For this exercise, output the line holding "1070x652 pixels." and all subsequent lines of the entries below, unchanged, up to and including the last.

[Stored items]
·····
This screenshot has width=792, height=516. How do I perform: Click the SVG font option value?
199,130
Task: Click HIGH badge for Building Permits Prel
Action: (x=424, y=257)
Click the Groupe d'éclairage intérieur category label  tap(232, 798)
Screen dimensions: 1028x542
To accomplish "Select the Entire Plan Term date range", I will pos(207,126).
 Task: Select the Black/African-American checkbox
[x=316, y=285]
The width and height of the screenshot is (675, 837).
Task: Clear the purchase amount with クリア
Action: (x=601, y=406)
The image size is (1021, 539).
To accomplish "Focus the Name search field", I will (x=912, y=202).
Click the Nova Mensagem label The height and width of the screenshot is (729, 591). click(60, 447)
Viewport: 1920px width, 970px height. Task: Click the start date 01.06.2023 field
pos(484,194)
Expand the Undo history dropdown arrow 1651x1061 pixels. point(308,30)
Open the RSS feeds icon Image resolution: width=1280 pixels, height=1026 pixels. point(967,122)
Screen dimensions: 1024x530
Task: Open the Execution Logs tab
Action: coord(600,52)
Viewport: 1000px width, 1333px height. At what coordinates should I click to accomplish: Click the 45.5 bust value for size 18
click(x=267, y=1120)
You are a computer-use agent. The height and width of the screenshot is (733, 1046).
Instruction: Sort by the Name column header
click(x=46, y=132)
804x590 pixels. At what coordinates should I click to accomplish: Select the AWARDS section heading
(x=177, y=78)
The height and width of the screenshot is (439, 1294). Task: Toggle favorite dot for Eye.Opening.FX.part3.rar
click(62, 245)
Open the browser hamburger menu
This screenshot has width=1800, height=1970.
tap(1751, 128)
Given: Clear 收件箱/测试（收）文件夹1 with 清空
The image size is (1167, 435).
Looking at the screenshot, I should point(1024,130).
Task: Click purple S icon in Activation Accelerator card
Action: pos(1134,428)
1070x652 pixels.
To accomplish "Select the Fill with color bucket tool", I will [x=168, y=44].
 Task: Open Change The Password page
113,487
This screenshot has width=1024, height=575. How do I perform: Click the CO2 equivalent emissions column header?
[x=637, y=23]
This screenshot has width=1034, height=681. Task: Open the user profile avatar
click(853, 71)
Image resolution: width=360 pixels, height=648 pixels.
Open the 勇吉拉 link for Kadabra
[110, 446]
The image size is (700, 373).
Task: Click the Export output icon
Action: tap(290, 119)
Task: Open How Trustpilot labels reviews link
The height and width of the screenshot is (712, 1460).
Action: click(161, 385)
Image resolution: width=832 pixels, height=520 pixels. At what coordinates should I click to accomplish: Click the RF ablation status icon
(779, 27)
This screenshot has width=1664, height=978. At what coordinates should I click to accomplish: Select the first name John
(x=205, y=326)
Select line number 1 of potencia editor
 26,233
·····
▸ Answer for the task:
1070x652 pixels.
To accomplish "Select the Fill with color bucket tool", I will [x=168, y=44].
 Task: Open Change The Password page
113,487
This screenshot has width=1024, height=575. How do I perform: Click the CO2 equivalent emissions column header?
[x=637, y=23]
This screenshot has width=1034, height=681. Task: Open the user profile avatar
click(853, 71)
Image resolution: width=360 pixels, height=648 pixels.
Open the 勇吉拉 link for Kadabra
[110, 446]
The image size is (700, 373).
Task: Click the Export output icon
Action: tap(290, 119)
Task: Open How Trustpilot labels reviews link
The height and width of the screenshot is (712, 1460).
Action: click(161, 385)
Image resolution: width=832 pixels, height=520 pixels. At what coordinates should I click to accomplish: Click the RF ablation status icon
(779, 27)
This screenshot has width=1664, height=978. At what coordinates should I click to accomplish: Select the first name John
(x=205, y=326)
Select line number 1 of potencia editor
 26,233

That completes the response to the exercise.